**Written exercise**
In the records below, take the part that opens with the line containing "Screen dimensions: 637x478" and closes with the line containing "The image size", both lines included. Give only that part again, changing "low frequency" to "high frequency" and leaving everything else as it is.

**Given data**
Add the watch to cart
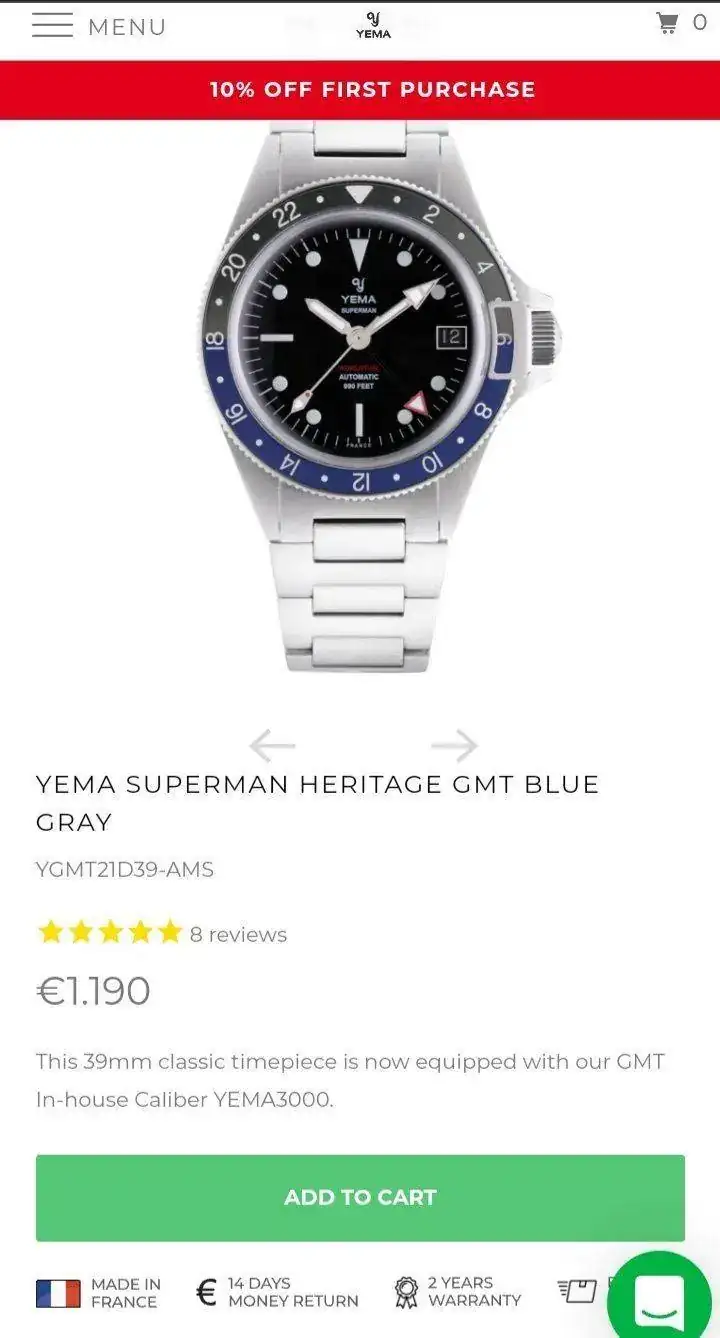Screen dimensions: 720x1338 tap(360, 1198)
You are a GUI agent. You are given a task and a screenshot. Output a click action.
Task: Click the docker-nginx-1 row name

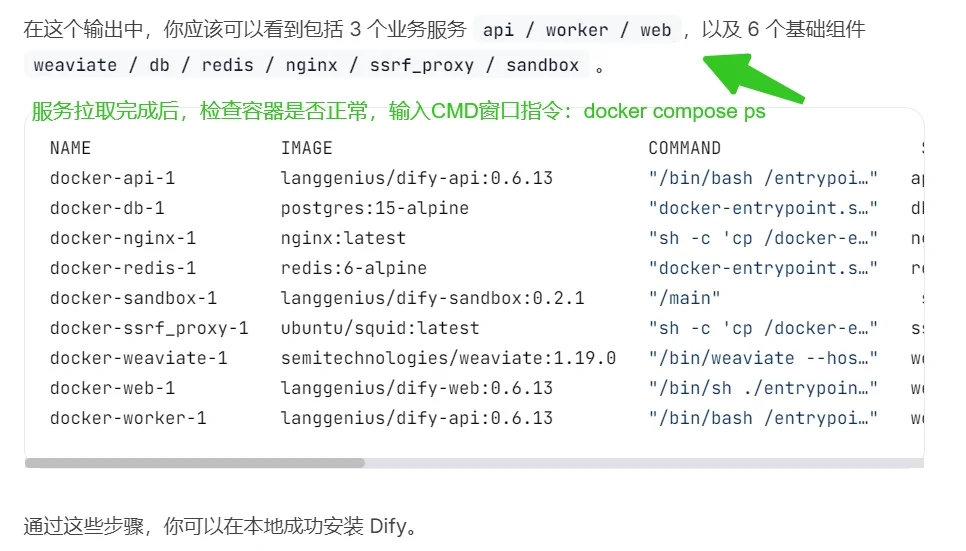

==

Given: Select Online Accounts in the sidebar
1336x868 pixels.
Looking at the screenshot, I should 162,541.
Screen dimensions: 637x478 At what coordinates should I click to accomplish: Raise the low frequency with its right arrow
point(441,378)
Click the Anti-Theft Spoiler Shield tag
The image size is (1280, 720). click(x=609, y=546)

**Solution for this problem**
Screen dimensions: 637x478 At what coordinates should I click to accomplish: Raise the high frequency with its right arrow
point(441,378)
Click the Anti-Theft Spoiler Shield tag
The image size is (1280, 720). click(x=609, y=546)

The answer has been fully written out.